I have been teaching Advanced Calculus at the University of Pittsburgh for many years. The course is intended both for advanced undergraduate students and the first year graduate students who have to pass the Preliminary Exam. This is a difficult course as you can see from the problems that we have on our exam:
http://www.mathematics.pitt.edu/graduate/graduate-handbook/sample-preliminary-exams
What bothers me quite a lot is the lack of a good collection of problems for functions of several variables. There are plenty of excellent collections for functions of one variable and for metric spaces, but there is almost nothing regarding good problems for functions of several variables. The only exception that I know is:
P. N. de Souza, J.-N. Silva, Berkeley problems in mathematics. Third edition. Problem Books in Mathematics. Springer-Verlag, New York, 2004.

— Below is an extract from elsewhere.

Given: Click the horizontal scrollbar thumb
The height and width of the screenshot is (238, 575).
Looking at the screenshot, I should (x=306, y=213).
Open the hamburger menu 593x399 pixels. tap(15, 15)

This is an amazing collection of problems covering many areas of mathematics and what is important the problems have complete solutions.

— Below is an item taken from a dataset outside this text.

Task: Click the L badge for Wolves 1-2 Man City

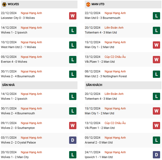Action: pyautogui.click(x=73, y=155)
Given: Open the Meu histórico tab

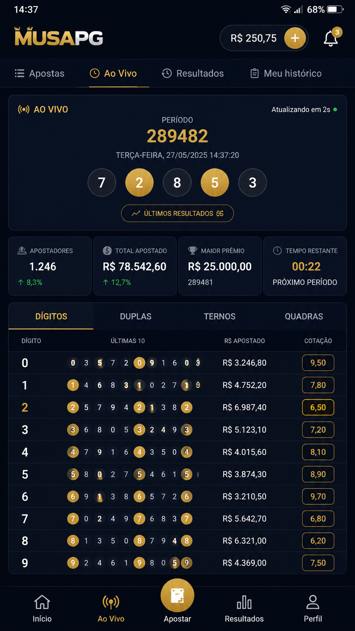Looking at the screenshot, I should [286, 73].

Question. Do you know a good collection of problems for functions of several variables?
By this I mean a collection of problems that require deep understanding of the problem rather than a standard application of formulas and theorems. I believe that most of the problems in our Preliminary Exam in Analysis fell into this category. Ideally, I would prefer to have a collection with solutions or hints, as it would be very helpful for students (and for me as well).
There are many non published collections of problems available online. I am also interested in links to such collections.
While this might seem as a question that is not research level, I think otherwise. We teach Advanced Calculus to students and if we want them to be ready to do research in Analysis, we need to teach them with such problems.
Edit. I actually knew all the references listed in the answers. Clearly, the answers show that there is no good source of "ready to use" problems in Advanced Calculus of several variables.